_Study text_
The Bay saga had several twists
Great job of reporting by Rob Bradford of WEEI.com, giving readers an in-depth look at all the twists and turns that ultimately led to no deal between Jason Bay and the Red Sox.
First, Bradford confirmed what was reported earlier this week by MLB.com’s Peter Gammons — that Bay and the Sox had agreed on a four-year, $60 million deal in July, only to have it fall apart due to a medical dispute. Bradford’s account is the first time that Bay confirms the story.
“That,” Bay tells Bradford, “is just one-tenth of the story.”
Bay took a physical in July, and the Red Sox’s medical staff had some red flags, namely the condition of the left fielder’s knees. Bay’s agent Joe Urbon had come to Boston, presumably for a press conference announcing the new deal. Instead, general manager Theo Epstein informed him of the team’s concerns, and the deal was put on hold.
The Red Sox said that they would keep Bay’s AAV — average annual value — the same, at $15 million per year. But they wanted protection in the third and fourth year, in the event Bay’s knees and shoulder acted up. The team also wanted Bay to undergo surgery at the end of the 2009 season.
Bay felt that his knees were fine and sought the advice of another doctor, who confirmed his belief.
The sides revisited the situation in the offseason, when Urbon informed Epstein of the second opinion. The sides than agreed to get a third opinion, and once again, Bay was given a clean bill of health.
On the first night of the Winter Meetings, according to Bradford, Epstein updated his proposal and made it three years guaranteed, with protection for the fourth year. The Red Sox also wanted Bay to pay part of the insurance policy he would need.
“Listen, I could understand the club wanting all these medical contingencies if I had spent any recent time on the DL,” Bay said to WEEI.com, “but I had no history of being a risk for injuries and I wasn’t hurt.”
At any rate, Bay found another suitor — the Mets — that didn’t share Boston’s concerns about his long-term health. And that was where he ended up.
If Bay has knee problems at some point over the next four years, the Red Sox will be proven right to take the conservative approach they did. If not, perhaps they will have regrets about losing out on the slugging left fielder, who fit in so well to the fabric of the team during his year and a half.

_About this exercise_
Answer these questions from the article on Jason Bay and the Red Sox:
(a) What deal did Bay and the Red Sox agree on in July?
(b) What did the team want Bay to do at the end of the 2009 season?
(c) Which team did Bay end up with?
You won't need the source data.

[Source data]
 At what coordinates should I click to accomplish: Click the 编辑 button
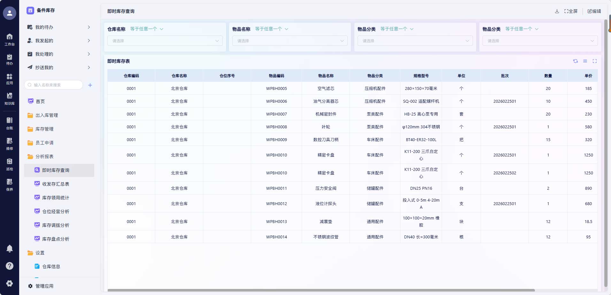click(x=594, y=11)
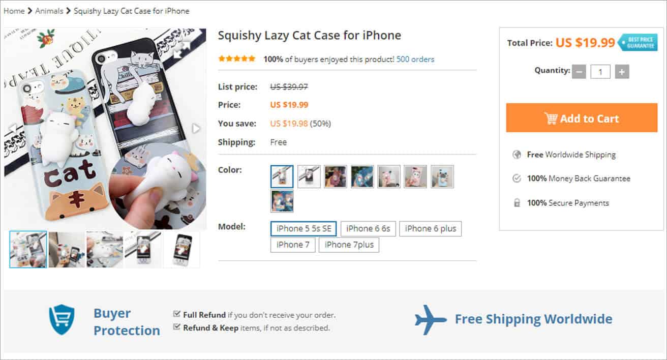
Task: Click the next-image arrow on the product photo
Action: click(196, 127)
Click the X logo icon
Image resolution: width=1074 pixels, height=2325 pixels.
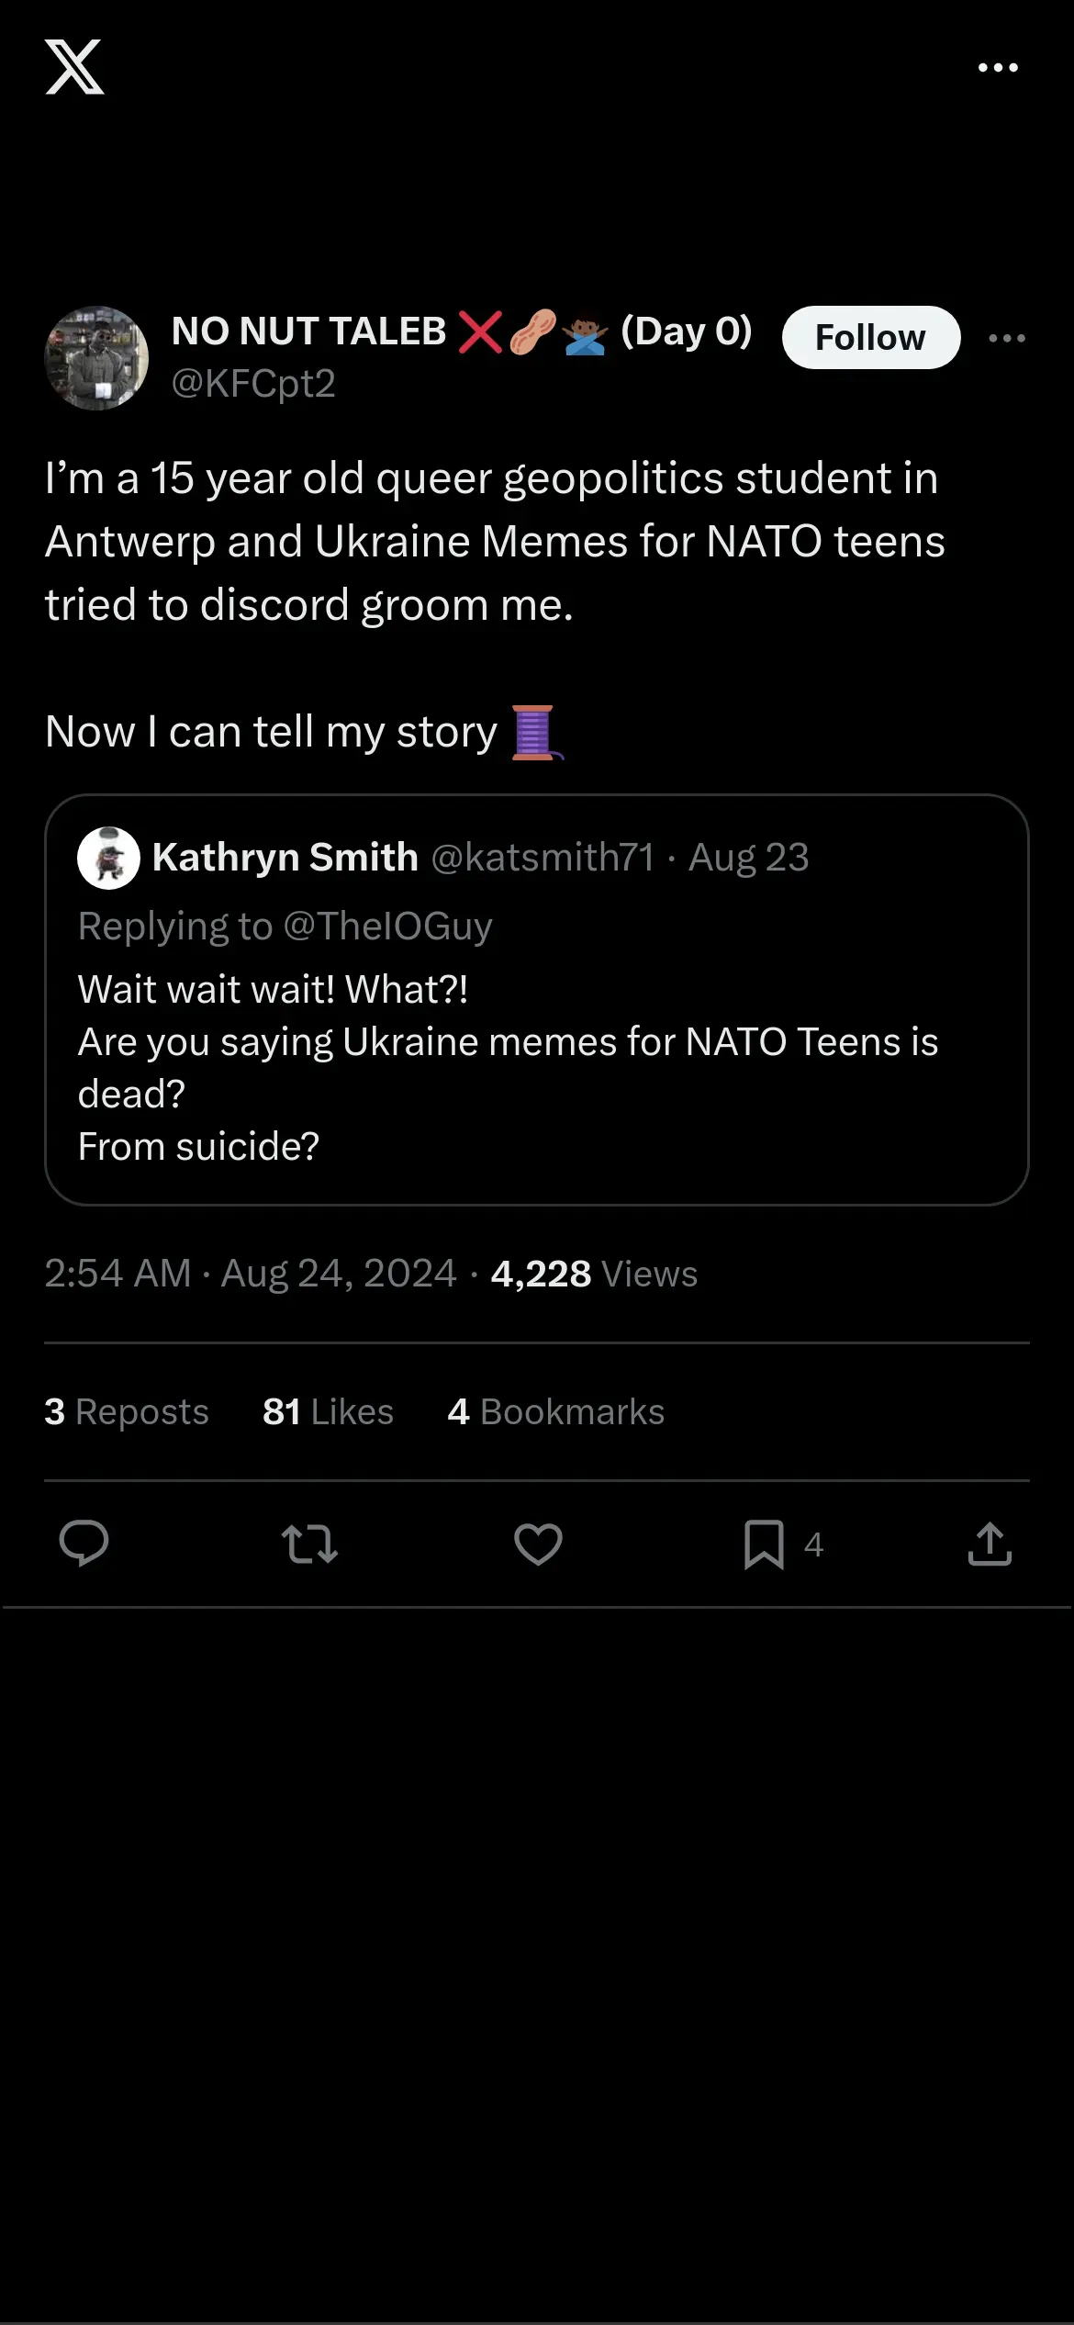[74, 67]
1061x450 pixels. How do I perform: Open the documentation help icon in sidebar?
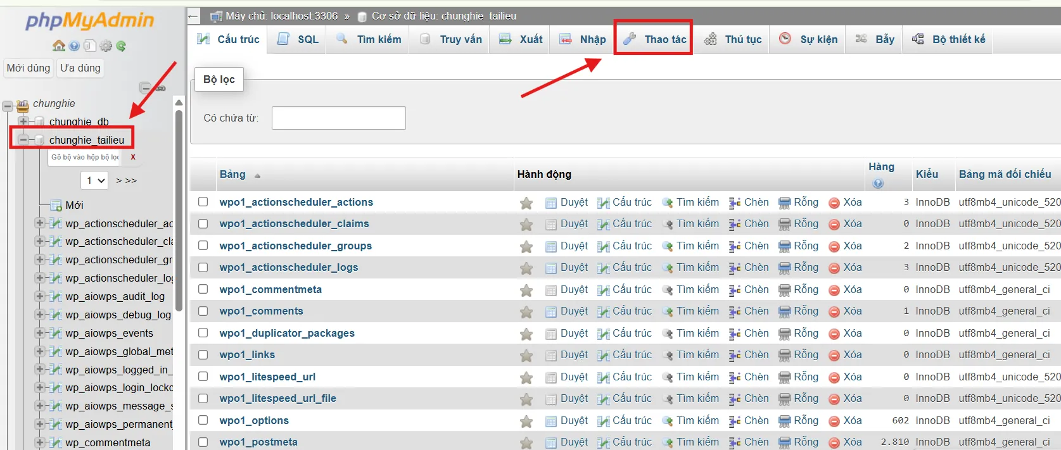[75, 46]
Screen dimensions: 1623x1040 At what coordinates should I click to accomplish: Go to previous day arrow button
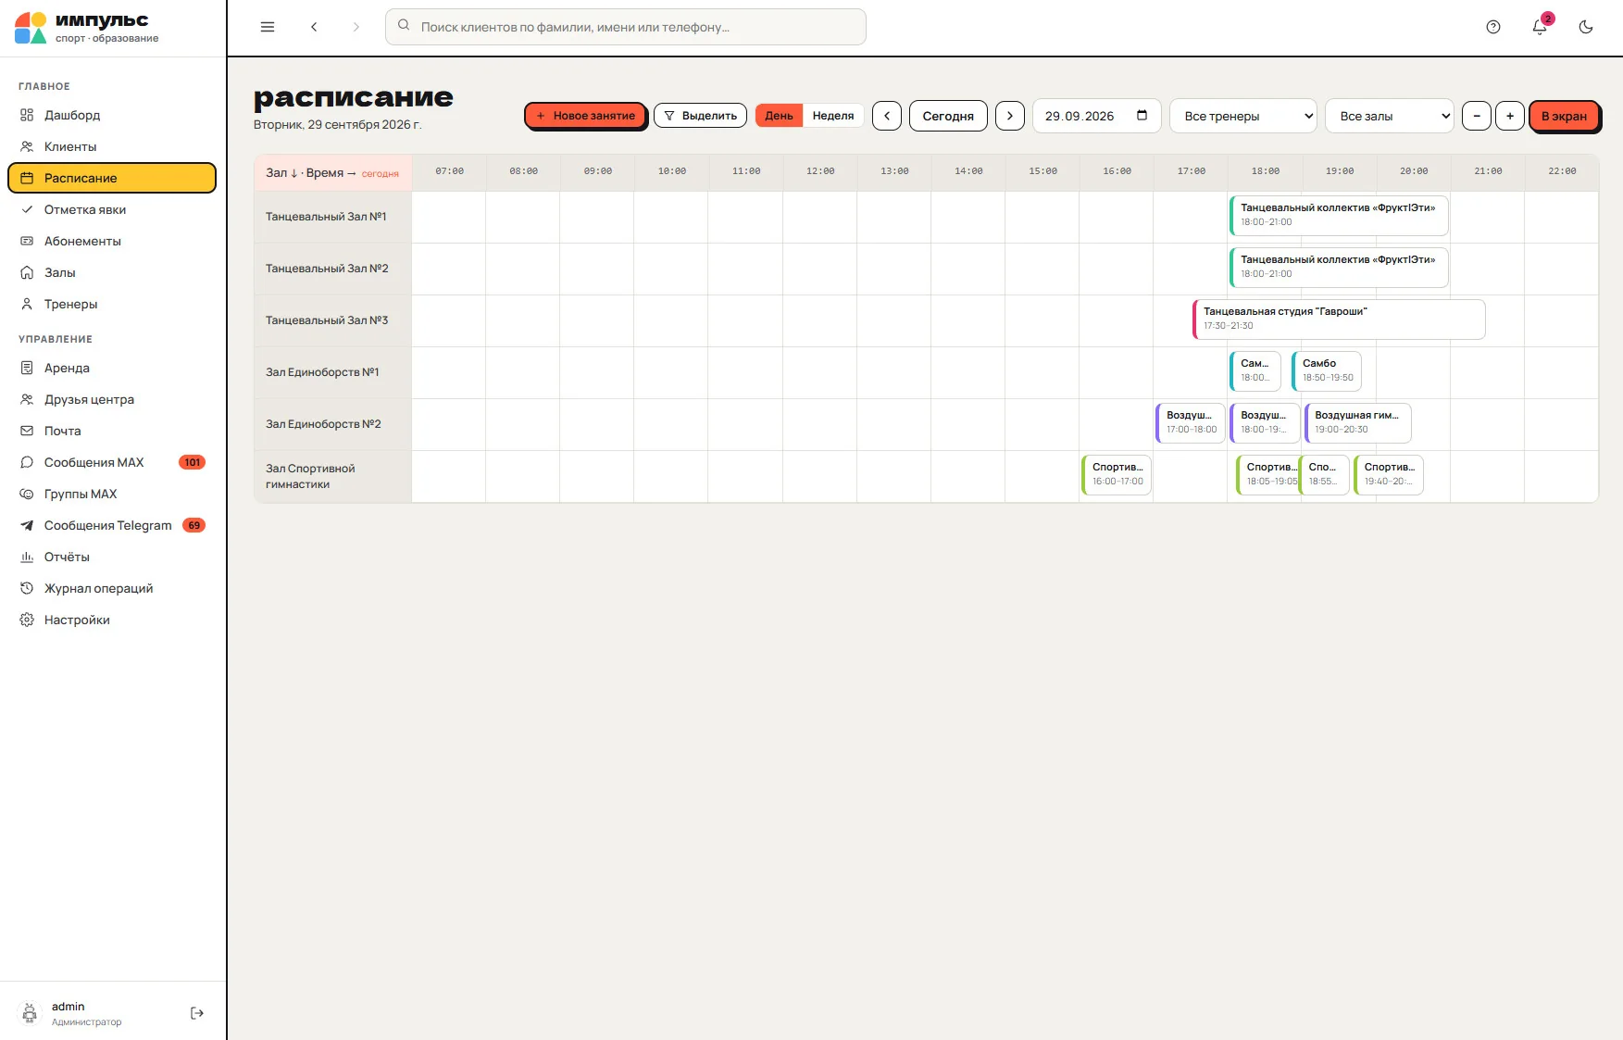(x=887, y=116)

_Solution_
(a) A four-year, $60 million deal.
(b) Undergo surgery.
(c) The Mets.